Ausente está la luna de esta tarde gris, ansiosos mis te quiero y añoradas las fotos de aquellos meses de abril: los que te tuve y los que te perdí.

Cruel mezcolanza de caricias ausentes y de sudores que no lubricaban piel con piel; dimes y diretes de grietas incandescentes y lenguas con sabor a hiel.

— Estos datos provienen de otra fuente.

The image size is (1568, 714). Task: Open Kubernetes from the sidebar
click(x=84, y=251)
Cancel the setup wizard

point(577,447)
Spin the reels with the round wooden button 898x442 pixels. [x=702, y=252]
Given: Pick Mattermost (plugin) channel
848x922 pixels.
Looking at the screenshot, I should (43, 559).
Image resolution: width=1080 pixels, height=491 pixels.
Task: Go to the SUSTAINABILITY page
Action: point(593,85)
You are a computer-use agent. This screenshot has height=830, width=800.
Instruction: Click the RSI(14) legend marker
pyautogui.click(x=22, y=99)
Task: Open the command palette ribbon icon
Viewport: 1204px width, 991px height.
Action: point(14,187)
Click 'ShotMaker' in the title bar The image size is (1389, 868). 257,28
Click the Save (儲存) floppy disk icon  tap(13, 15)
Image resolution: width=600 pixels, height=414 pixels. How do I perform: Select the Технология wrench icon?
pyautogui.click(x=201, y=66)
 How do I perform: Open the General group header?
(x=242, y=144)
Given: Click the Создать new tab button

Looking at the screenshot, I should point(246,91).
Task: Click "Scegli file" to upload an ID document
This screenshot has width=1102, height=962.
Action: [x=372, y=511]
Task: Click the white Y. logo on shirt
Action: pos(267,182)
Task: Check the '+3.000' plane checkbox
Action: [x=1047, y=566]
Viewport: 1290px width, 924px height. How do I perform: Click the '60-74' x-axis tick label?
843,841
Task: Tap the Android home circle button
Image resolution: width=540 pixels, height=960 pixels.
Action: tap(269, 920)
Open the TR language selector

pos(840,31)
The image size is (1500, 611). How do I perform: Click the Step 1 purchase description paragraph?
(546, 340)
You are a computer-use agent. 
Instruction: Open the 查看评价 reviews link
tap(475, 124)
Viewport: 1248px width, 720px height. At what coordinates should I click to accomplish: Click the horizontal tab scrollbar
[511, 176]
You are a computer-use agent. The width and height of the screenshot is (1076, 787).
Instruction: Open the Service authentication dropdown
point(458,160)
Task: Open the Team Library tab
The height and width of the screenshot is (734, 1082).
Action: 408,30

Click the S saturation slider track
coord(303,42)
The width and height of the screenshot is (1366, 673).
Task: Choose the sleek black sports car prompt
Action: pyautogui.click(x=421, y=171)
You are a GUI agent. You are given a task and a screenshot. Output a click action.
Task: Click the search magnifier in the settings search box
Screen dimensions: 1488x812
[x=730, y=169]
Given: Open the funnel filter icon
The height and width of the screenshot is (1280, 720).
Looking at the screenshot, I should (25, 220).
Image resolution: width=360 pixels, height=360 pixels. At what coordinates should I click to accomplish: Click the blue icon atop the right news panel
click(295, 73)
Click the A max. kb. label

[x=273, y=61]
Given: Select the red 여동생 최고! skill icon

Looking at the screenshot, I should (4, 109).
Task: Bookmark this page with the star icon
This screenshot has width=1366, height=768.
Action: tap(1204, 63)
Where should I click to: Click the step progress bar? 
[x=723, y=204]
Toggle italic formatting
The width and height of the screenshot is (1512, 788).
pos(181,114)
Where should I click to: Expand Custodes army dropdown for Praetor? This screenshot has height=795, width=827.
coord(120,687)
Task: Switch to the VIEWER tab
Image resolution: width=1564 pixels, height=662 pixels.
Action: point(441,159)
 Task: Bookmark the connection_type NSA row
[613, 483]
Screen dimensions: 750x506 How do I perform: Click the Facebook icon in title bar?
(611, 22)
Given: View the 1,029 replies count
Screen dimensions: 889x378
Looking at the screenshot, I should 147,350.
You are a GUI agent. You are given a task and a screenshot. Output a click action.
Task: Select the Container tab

Pero caminé, -vacíos los bolsillos-, y te sentí pegadita a una flor que cayó al río y a una canción de imposible rima que arrasó con mi razón.

Pasos, y más pasos, de luna negra y de violentos amaneceres que aletargaron mi pasión, soles hundidos entre nubes traviesas y abrazos que no son de este mundo pero sí de mi corazón.

El último paso:

Te quiero, Se lo sugerí al abismo y tu eco se incrustó en mi pecho, noches de colores y requiebros dorados, perlas engarzadas entre murmullos y gargantas rotas por latidos desgarrados y rotundos frenesí producidas por dagas ensangrentadas nacidas, todas ellas, de uno o de mil días de color gris.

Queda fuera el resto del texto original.